YOUR GOAL: Only the pictures are to be dropped; the rest of the data below is to be duplicated exactly.

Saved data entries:
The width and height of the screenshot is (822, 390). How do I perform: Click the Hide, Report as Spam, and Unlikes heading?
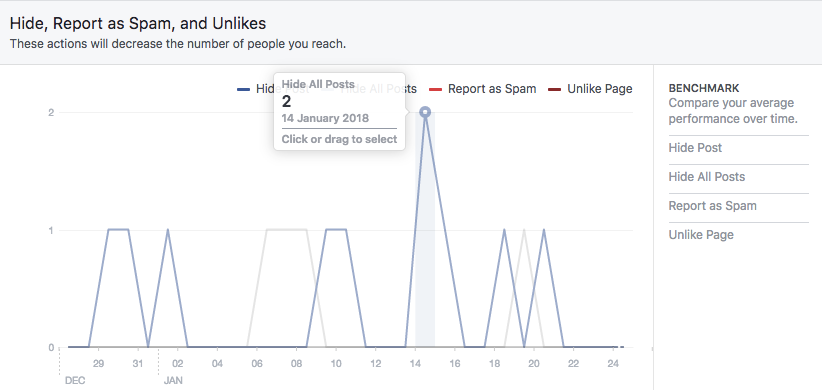click(138, 24)
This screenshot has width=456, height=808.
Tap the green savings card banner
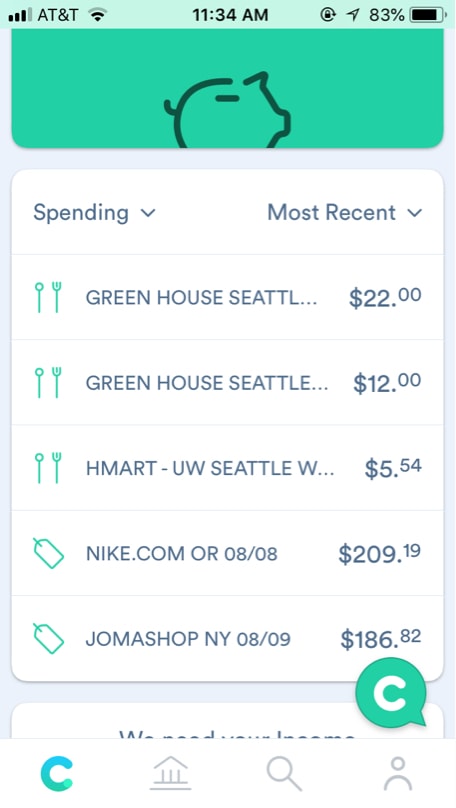pyautogui.click(x=227, y=88)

SOLUTION TO THIS EXERCISE:
The width and height of the screenshot is (822, 390). How do I perform: Click the Hide, Report as Spam, and Unlikes heading?
click(138, 24)
This screenshot has width=456, height=808.
Tap the green savings card banner
pyautogui.click(x=227, y=88)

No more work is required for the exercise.